▶ [DIRECTIONS FOR THIS TASK]: Output the records exactly, with no line skipped.

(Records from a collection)

[Start of section]

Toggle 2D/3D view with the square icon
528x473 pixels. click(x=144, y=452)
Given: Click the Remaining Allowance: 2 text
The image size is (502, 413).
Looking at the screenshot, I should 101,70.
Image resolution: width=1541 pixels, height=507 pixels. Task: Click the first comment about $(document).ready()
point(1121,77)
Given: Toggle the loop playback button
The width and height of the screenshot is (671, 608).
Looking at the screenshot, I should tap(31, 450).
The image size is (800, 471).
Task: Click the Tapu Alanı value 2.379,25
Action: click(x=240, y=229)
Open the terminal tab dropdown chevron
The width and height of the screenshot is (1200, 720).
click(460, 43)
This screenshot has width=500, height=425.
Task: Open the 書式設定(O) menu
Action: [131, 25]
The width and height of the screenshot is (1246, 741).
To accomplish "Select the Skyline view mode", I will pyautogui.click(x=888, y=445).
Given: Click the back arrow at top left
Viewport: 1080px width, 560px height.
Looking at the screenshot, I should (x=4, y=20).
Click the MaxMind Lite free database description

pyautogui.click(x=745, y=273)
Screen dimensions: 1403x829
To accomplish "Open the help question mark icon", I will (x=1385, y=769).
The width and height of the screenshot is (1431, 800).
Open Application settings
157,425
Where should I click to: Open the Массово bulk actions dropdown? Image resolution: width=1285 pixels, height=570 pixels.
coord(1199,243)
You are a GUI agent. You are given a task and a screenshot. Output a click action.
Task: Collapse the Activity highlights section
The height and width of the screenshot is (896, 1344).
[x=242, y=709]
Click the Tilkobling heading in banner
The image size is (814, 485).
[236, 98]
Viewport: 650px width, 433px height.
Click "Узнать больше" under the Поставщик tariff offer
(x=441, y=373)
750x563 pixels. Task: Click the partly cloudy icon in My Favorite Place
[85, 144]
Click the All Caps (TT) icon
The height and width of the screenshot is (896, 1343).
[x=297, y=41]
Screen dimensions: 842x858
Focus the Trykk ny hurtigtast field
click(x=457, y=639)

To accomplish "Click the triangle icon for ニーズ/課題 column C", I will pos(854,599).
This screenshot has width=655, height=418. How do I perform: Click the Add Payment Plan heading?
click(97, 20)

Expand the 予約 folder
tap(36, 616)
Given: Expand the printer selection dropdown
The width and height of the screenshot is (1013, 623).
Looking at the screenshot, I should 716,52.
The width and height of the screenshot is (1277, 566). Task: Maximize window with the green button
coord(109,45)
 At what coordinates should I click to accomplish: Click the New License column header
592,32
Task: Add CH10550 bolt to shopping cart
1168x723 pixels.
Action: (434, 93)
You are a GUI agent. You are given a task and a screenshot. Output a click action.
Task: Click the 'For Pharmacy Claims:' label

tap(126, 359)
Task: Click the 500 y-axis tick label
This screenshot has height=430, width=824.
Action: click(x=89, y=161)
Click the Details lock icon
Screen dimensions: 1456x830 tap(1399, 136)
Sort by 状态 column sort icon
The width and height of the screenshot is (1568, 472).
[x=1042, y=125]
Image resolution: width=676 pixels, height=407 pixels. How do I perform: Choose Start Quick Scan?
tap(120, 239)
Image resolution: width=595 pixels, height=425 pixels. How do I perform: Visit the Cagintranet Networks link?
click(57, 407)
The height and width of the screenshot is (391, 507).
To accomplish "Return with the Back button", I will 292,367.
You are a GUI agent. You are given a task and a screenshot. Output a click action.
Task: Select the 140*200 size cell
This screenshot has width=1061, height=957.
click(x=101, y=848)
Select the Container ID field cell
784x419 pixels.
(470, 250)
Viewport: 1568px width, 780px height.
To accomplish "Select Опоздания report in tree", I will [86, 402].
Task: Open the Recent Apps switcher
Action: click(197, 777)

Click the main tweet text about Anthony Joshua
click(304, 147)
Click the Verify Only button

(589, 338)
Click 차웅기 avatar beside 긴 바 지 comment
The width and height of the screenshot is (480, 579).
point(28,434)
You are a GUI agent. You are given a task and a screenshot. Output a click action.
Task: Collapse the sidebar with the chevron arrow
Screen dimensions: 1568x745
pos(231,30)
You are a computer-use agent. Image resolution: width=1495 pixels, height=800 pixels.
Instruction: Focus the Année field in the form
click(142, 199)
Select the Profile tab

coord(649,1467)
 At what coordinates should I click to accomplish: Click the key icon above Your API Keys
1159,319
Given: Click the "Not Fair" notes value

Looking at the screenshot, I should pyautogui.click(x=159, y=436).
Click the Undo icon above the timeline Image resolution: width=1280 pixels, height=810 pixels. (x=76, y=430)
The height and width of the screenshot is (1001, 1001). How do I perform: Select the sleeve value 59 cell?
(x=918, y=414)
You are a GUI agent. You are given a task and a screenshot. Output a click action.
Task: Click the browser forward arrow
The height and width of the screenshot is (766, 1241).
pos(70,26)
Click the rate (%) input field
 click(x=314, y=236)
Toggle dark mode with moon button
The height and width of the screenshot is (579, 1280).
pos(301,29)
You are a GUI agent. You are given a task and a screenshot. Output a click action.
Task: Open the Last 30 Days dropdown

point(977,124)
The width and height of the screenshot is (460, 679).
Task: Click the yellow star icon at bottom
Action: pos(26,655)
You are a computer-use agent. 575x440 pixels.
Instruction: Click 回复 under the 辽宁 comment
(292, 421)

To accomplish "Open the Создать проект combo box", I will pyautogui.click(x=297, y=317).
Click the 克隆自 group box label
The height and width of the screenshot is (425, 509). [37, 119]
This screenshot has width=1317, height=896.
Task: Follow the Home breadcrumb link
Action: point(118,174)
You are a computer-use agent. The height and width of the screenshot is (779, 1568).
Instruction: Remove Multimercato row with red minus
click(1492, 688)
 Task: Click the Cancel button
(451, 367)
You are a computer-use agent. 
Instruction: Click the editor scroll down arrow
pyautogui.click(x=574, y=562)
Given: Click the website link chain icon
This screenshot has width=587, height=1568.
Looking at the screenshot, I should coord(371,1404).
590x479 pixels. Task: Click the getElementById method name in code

[End of section]

▶ [TASK SOLUTION]:
Toggle 2D/3D view with the square icon
528x473 pixels. click(x=144, y=452)
Given: Click the Remaining Allowance: 2 text
The image size is (502, 413).
Looking at the screenshot, I should 101,70.
Image resolution: width=1541 pixels, height=507 pixels. Task: Click the first comment about $(document).ready()
point(1121,77)
Given: Toggle the loop playback button
The width and height of the screenshot is (671, 608).
Looking at the screenshot, I should tap(31, 450).
The image size is (800, 471).
Task: Click the Tapu Alanı value 2.379,25
Action: click(x=240, y=229)
Open the terminal tab dropdown chevron
The width and height of the screenshot is (1200, 720).
click(460, 43)
This screenshot has width=500, height=425.
Task: Open the 書式設定(O) menu
Action: [131, 25]
The width and height of the screenshot is (1246, 741).
To accomplish "Select the Skyline view mode", I will pyautogui.click(x=888, y=445).
Given: Click the back arrow at top left
Viewport: 1080px width, 560px height.
Looking at the screenshot, I should (x=4, y=20).
Click the MaxMind Lite free database description

pyautogui.click(x=745, y=273)
Screen dimensions: 1403x829
To accomplish "Open the help question mark icon", I will (x=1385, y=769).
The width and height of the screenshot is (1431, 800).
Open Application settings
157,425
Where should I click to: Open the Массово bulk actions dropdown? Image resolution: width=1285 pixels, height=570 pixels.
coord(1199,243)
You are a GUI agent. You are given a task and a screenshot. Output a click action.
Task: Collapse the Activity highlights section
The height and width of the screenshot is (896, 1344).
[x=242, y=709]
Click the Tilkobling heading in banner
The image size is (814, 485).
[236, 98]
Viewport: 650px width, 433px height.
Click "Узнать больше" under the Поставщик tariff offer
(x=441, y=373)
750x563 pixels. Task: Click the partly cloudy icon in My Favorite Place
[85, 144]
Click the All Caps (TT) icon
The height and width of the screenshot is (896, 1343).
[x=297, y=41]
Screen dimensions: 842x858
Focus the Trykk ny hurtigtast field
click(x=457, y=639)

To accomplish "Click the triangle icon for ニーズ/課題 column C", I will pos(854,599).
This screenshot has width=655, height=418. How do I perform: Click the Add Payment Plan heading?
click(97, 20)

Expand the 予約 folder
tap(36, 616)
Given: Expand the printer selection dropdown
The width and height of the screenshot is (1013, 623).
Looking at the screenshot, I should 716,52.
The width and height of the screenshot is (1277, 566). Task: Maximize window with the green button
coord(109,45)
 At what coordinates should I click to accomplish: Click the New License column header
592,32
Task: Add CH10550 bolt to shopping cart
1168x723 pixels.
Action: (434, 93)
You are a GUI agent. You are given a task and a screenshot. Output a click action.
Task: Click the 'For Pharmacy Claims:' label

tap(126, 359)
Task: Click the 500 y-axis tick label
This screenshot has height=430, width=824.
Action: click(x=89, y=161)
Click the Details lock icon
Screen dimensions: 1456x830 tap(1399, 136)
Sort by 状态 column sort icon
The width and height of the screenshot is (1568, 472).
[x=1042, y=125]
Image resolution: width=676 pixels, height=407 pixels. How do I perform: Choose Start Quick Scan?
tap(120, 239)
Image resolution: width=595 pixels, height=425 pixels. How do I perform: Visit the Cagintranet Networks link?
click(57, 407)
The height and width of the screenshot is (391, 507).
To accomplish "Return with the Back button", I will 292,367.
You are a GUI agent. You are given a task and a screenshot. Output a click action.
Task: Select the 140*200 size cell
This screenshot has width=1061, height=957.
click(x=101, y=848)
Select the Container ID field cell
784x419 pixels.
(470, 250)
Viewport: 1568px width, 780px height.
To accomplish "Select Опоздания report in tree", I will [86, 402].
Task: Open the Recent Apps switcher
Action: click(197, 777)

Click the main tweet text about Anthony Joshua
click(304, 147)
Click the Verify Only button

(589, 338)
Click 차웅기 avatar beside 긴 바 지 comment
The width and height of the screenshot is (480, 579).
point(28,434)
You are a GUI agent. You are given a task and a screenshot. Output a click action.
Task: Collapse the sidebar with the chevron arrow
Screen dimensions: 1568x745
pos(231,30)
You are a computer-use agent. Image resolution: width=1495 pixels, height=800 pixels.
Instruction: Focus the Année field in the form
click(142, 199)
Select the Profile tab

coord(649,1467)
 At what coordinates should I click to accomplish: Click the key icon above Your API Keys
1159,319
Given: Click the "Not Fair" notes value

Looking at the screenshot, I should pyautogui.click(x=159, y=436).
Click the Undo icon above the timeline Image resolution: width=1280 pixels, height=810 pixels. (x=76, y=430)
The height and width of the screenshot is (1001, 1001). How do I perform: Select the sleeve value 59 cell?
(x=918, y=414)
You are a GUI agent. You are given a task and a screenshot. Output a click action.
Task: Click the browser forward arrow
The height and width of the screenshot is (766, 1241).
pos(70,26)
Click the rate (%) input field
 click(x=314, y=236)
Toggle dark mode with moon button
The height and width of the screenshot is (579, 1280).
pos(301,29)
You are a GUI agent. You are given a task and a screenshot. Output a click action.
Task: Open the Last 30 Days dropdown

point(977,124)
The width and height of the screenshot is (460, 679).
Task: Click the yellow star icon at bottom
Action: pos(26,655)
You are a computer-use agent. 575x440 pixels.
Instruction: Click 回复 under the 辽宁 comment
(292, 421)

To accomplish "Open the Создать проект combo box", I will pyautogui.click(x=297, y=317).
Click the 克隆自 group box label
The height and width of the screenshot is (425, 509). [37, 119]
This screenshot has width=1317, height=896.
Task: Follow the Home breadcrumb link
Action: point(118,174)
You are a computer-use agent. The height and width of the screenshot is (779, 1568).
Instruction: Remove Multimercato row with red minus
click(1492, 688)
 Task: Click the Cancel button
(451, 367)
You are a computer-use agent. 
Instruction: Click the editor scroll down arrow
pyautogui.click(x=574, y=562)
Given: Click the website link chain icon
This screenshot has width=587, height=1568.
Looking at the screenshot, I should coord(371,1404).
590x479 pixels. Task: Click the getElementById method name in code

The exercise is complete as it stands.